In terms of research, the clinic is particularly strong in medical device development. Being a national center for medical devices, it tests various prostheses, splints, and special devices for National Health Insurance Fund of Hungary (NEAK) admission and CE certification. In addition, thanks to European Union funding, a range of robotic tools has been installed that could open up new therapeutic directions for the future.

“The advance of artificial intelligence across healthcare, including rehabilitation, is spectacular. With our fleet of 30 machines, we can perform specific movements of all the joints of the upper limb, down to the fingers, which can be particularly important for patients with stroke or cervical spinal cord paralysis. We also have a wide arsenal of procedures for regaining walking ability: From robotic large orthoses, unencumbered walking on a treadmill, to augmented walking and exoskeletons, i.e. artificial skeletons with robotic electric motors,” Dr. Péter Cserháti pointed out. He also highlighted the importance of VR therapy and 3D printing for rehabilitation.

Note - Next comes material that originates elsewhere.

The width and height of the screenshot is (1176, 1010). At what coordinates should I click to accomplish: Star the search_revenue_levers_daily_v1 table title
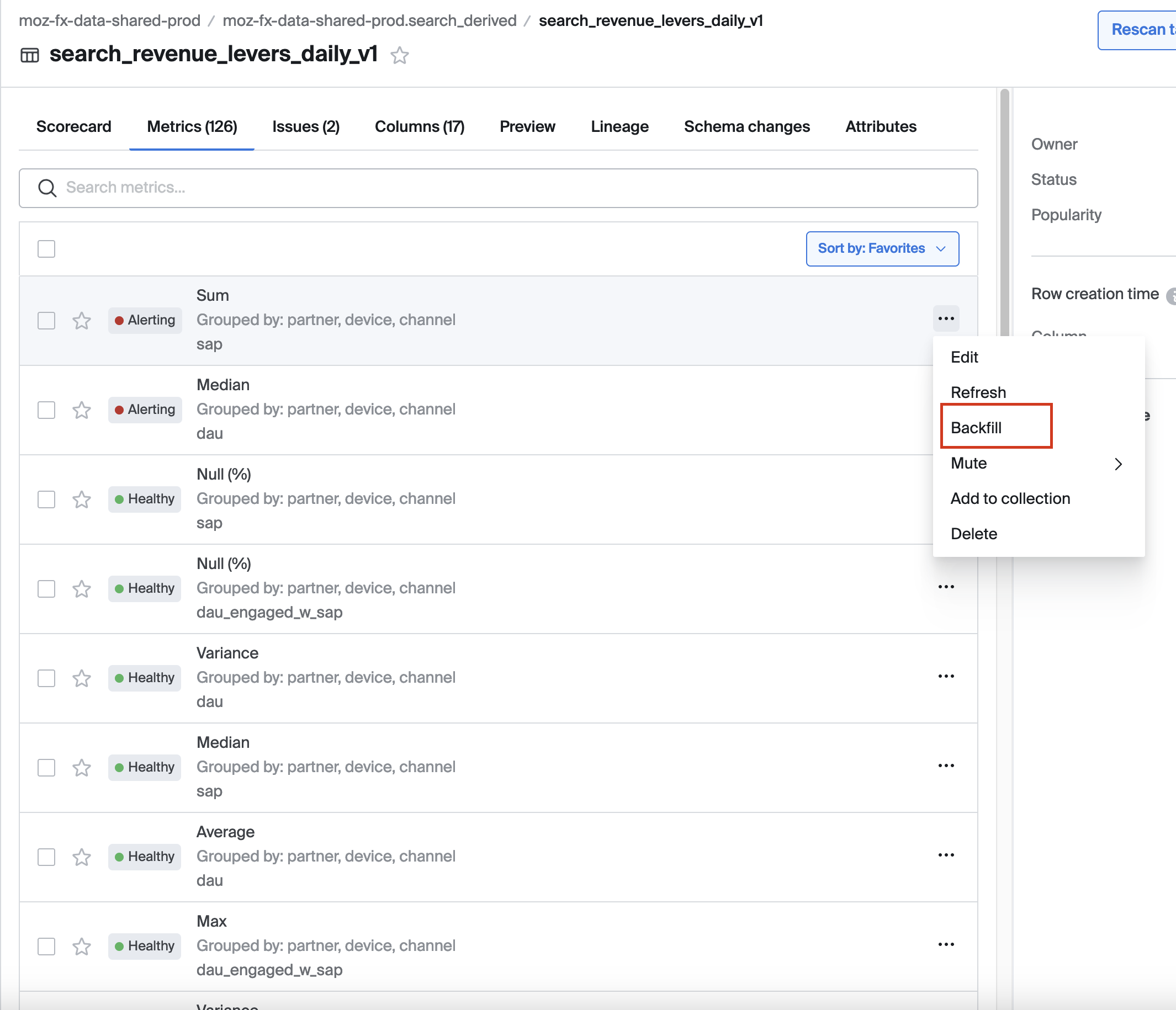tap(400, 56)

Dr. Péter Cserháti acted as the director-general of the institute from 2013, until the minister of human resources terminated his mandate in April 2020, causing a huge media stir. He then worked as head of department and was reappointed medical director of the site in the summer of 2022, before becoming clinical director at Semmelweis University on March 1, 2024. His achievements at the institute include the construction of the largest solar park in the country, which is also used to heat the special swimming pool for the treatment of patients with spinal cord injury and the refurbishment of certain buildings. Several new departments have also been established, such as the department for post-amputation rehabilitation; the chronic care department for patients with severe vegetative conditions who cannot be rehabilitated; and the coma center.

The patient itinerary does not end in the operating room, not even in the rehabilitation ward: It must continue in society as well. In Hungary, people with disabilities face many difficulties in terms of accessibility and attitude. We must change this at all costs, both by creating accessibility at the workplace and in transport, and by overcoming communication problems. I feel obliged to do this due not only to my professional convictions but also to my religious roots.